PROBLEM DESCRIPTION = Output the material exactly, with every line intact.
______
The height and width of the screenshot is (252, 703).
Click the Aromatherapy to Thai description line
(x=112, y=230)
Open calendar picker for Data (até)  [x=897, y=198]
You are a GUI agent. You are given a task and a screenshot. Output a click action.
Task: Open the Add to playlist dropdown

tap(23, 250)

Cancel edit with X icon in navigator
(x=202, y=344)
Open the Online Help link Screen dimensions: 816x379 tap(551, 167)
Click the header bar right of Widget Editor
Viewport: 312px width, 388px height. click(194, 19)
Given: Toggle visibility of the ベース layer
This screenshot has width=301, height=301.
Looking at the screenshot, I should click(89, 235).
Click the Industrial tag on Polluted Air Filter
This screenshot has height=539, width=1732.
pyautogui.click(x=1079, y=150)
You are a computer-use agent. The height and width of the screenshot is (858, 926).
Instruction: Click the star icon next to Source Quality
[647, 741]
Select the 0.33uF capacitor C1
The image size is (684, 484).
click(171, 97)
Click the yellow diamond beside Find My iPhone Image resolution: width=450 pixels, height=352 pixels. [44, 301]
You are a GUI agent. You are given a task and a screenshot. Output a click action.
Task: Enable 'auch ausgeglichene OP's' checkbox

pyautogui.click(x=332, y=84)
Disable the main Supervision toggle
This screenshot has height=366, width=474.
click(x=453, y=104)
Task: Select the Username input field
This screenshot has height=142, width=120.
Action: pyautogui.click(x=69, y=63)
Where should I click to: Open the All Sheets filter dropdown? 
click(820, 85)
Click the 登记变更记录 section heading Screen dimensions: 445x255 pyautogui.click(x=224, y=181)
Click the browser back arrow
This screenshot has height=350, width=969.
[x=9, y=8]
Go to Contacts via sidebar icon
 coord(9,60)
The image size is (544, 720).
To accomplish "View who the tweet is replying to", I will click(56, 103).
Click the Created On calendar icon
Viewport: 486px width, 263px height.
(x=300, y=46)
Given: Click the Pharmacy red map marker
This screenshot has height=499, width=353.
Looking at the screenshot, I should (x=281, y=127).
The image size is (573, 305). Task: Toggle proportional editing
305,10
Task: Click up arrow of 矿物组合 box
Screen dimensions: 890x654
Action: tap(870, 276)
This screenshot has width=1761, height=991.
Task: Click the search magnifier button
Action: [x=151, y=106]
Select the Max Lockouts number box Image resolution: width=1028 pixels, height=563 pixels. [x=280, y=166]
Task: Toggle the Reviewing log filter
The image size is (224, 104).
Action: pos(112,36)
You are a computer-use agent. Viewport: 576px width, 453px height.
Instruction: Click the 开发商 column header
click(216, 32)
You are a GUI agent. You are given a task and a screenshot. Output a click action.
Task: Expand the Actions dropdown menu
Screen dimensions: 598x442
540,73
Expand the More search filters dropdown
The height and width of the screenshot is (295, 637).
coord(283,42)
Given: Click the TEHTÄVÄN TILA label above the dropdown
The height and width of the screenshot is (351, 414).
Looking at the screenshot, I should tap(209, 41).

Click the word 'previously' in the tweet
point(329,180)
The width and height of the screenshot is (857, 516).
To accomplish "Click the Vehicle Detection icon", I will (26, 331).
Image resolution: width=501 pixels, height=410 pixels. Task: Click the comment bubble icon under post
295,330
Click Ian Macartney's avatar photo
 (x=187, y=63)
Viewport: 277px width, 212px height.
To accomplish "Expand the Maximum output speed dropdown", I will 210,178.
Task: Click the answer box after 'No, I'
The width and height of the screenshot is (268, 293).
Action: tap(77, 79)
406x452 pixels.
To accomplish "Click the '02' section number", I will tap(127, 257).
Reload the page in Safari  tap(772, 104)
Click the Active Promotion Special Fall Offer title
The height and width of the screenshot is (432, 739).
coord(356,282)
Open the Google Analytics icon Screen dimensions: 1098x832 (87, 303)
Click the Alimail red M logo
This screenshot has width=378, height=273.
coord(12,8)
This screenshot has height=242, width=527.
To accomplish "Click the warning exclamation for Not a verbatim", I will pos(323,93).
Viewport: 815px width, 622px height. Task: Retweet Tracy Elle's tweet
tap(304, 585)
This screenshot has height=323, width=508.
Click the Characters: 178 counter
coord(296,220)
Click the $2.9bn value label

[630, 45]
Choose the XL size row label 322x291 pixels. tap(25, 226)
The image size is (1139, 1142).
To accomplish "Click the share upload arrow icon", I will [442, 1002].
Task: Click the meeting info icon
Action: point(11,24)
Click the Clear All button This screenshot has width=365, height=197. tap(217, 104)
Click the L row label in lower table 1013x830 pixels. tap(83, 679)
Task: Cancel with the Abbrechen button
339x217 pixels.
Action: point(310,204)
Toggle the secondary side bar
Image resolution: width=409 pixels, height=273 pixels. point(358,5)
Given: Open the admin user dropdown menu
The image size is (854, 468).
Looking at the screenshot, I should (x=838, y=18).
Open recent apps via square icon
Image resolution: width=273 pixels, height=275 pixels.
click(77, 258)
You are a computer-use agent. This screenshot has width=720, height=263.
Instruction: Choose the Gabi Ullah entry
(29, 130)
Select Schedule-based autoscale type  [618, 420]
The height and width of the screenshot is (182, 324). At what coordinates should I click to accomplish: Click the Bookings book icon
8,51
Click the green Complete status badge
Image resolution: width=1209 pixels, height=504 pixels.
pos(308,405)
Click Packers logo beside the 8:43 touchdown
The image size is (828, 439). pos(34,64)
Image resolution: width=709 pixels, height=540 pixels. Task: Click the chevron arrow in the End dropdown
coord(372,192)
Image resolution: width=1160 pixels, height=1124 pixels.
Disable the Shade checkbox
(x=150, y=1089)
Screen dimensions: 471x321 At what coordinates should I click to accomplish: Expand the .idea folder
______
TASK RESPONSE =
The height and width of the screenshot is (252, 703).
Click the Aromatherapy to Thai description line
(x=112, y=230)
Open calendar picker for Data (até)  [x=897, y=198]
You are a GUI agent. You are given a task and a screenshot. Output a click action.
Task: Open the Add to playlist dropdown

tap(23, 250)

Cancel edit with X icon in navigator
(x=202, y=344)
Open the Online Help link Screen dimensions: 816x379 tap(551, 167)
Click the header bar right of Widget Editor
Viewport: 312px width, 388px height. click(194, 19)
Given: Toggle visibility of the ベース layer
This screenshot has width=301, height=301.
Looking at the screenshot, I should click(89, 235).
Click the Industrial tag on Polluted Air Filter
This screenshot has height=539, width=1732.
pyautogui.click(x=1079, y=150)
You are a computer-use agent. The height and width of the screenshot is (858, 926).
Instruction: Click the star icon next to Source Quality
[647, 741]
Select the 0.33uF capacitor C1
The image size is (684, 484).
click(171, 97)
Click the yellow diamond beside Find My iPhone Image resolution: width=450 pixels, height=352 pixels. [44, 301]
You are a GUI agent. You are given a task and a screenshot. Output a click action.
Task: Enable 'auch ausgeglichene OP's' checkbox

pyautogui.click(x=332, y=84)
Disable the main Supervision toggle
This screenshot has height=366, width=474.
click(x=453, y=104)
Task: Select the Username input field
This screenshot has height=142, width=120.
Action: pyautogui.click(x=69, y=63)
Where should I click to: Open the All Sheets filter dropdown? 
click(820, 85)
Click the 登记变更记录 section heading Screen dimensions: 445x255 pyautogui.click(x=224, y=181)
Click the browser back arrow
This screenshot has height=350, width=969.
[x=9, y=8]
Go to Contacts via sidebar icon
 coord(9,60)
The image size is (544, 720).
To accomplish "View who the tweet is replying to", I will click(56, 103).
Click the Created On calendar icon
Viewport: 486px width, 263px height.
(x=300, y=46)
Given: Click the Pharmacy red map marker
This screenshot has height=499, width=353.
Looking at the screenshot, I should (x=281, y=127).
The image size is (573, 305). Task: Toggle proportional editing
305,10
Task: Click up arrow of 矿物组合 box
Screen dimensions: 890x654
Action: tap(870, 276)
This screenshot has width=1761, height=991.
Task: Click the search magnifier button
Action: [x=151, y=106]
Select the Max Lockouts number box Image resolution: width=1028 pixels, height=563 pixels. [x=280, y=166]
Task: Toggle the Reviewing log filter
The image size is (224, 104).
Action: pos(112,36)
You are a computer-use agent. Viewport: 576px width, 453px height.
Instruction: Click the 开发商 column header
click(216, 32)
You are a GUI agent. You are given a task and a screenshot. Output a click action.
Task: Expand the Actions dropdown menu
Screen dimensions: 598x442
540,73
Expand the More search filters dropdown
The height and width of the screenshot is (295, 637).
coord(283,42)
Given: Click the TEHTÄVÄN TILA label above the dropdown
The height and width of the screenshot is (351, 414).
Looking at the screenshot, I should tap(209, 41).

Click the word 'previously' in the tweet
point(329,180)
The width and height of the screenshot is (857, 516).
To accomplish "Click the Vehicle Detection icon", I will (26, 331).
Image resolution: width=501 pixels, height=410 pixels. Task: Click the comment bubble icon under post
295,330
Click Ian Macartney's avatar photo
 (x=187, y=63)
Viewport: 277px width, 212px height.
To accomplish "Expand the Maximum output speed dropdown", I will 210,178.
Task: Click the answer box after 'No, I'
The width and height of the screenshot is (268, 293).
Action: tap(77, 79)
406x452 pixels.
To accomplish "Click the '02' section number", I will tap(127, 257).
Reload the page in Safari  tap(772, 104)
Click the Active Promotion Special Fall Offer title
The height and width of the screenshot is (432, 739).
coord(356,282)
Open the Google Analytics icon Screen dimensions: 1098x832 (87, 303)
Click the Alimail red M logo
This screenshot has width=378, height=273.
coord(12,8)
This screenshot has height=242, width=527.
To accomplish "Click the warning exclamation for Not a verbatim", I will pos(323,93).
Viewport: 815px width, 622px height. Task: Retweet Tracy Elle's tweet
tap(304, 585)
This screenshot has height=323, width=508.
Click the Characters: 178 counter
coord(296,220)
Click the $2.9bn value label

[630, 45]
Choose the XL size row label 322x291 pixels. tap(25, 226)
The image size is (1139, 1142).
To accomplish "Click the share upload arrow icon", I will [442, 1002].
Task: Click the meeting info icon
Action: point(11,24)
Click the Clear All button This screenshot has width=365, height=197. tap(217, 104)
Click the L row label in lower table 1013x830 pixels. tap(83, 679)
Task: Cancel with the Abbrechen button
339x217 pixels.
Action: point(310,204)
Toggle the secondary side bar
Image resolution: width=409 pixels, height=273 pixels. point(358,5)
Given: Open the admin user dropdown menu
The image size is (854, 468).
Looking at the screenshot, I should (x=838, y=18).
Open recent apps via square icon
Image resolution: width=273 pixels, height=275 pixels.
click(77, 258)
You are a computer-use agent. This screenshot has width=720, height=263.
Instruction: Choose the Gabi Ullah entry
(29, 130)
Select Schedule-based autoscale type  [618, 420]
The height and width of the screenshot is (182, 324). At what coordinates should I click to accomplish: Click the Bookings book icon
8,51
Click the green Complete status badge
Image resolution: width=1209 pixels, height=504 pixels.
pos(308,405)
Click Packers logo beside the 8:43 touchdown
The image size is (828, 439). pos(34,64)
Image resolution: width=709 pixels, height=540 pixels. Task: Click the chevron arrow in the End dropdown
coord(372,192)
Image resolution: width=1160 pixels, height=1124 pixels.
Disable the Shade checkbox
(x=150, y=1089)
Screen dimensions: 471x321 At what coordinates should I click to accomplish: Expand the .idea folder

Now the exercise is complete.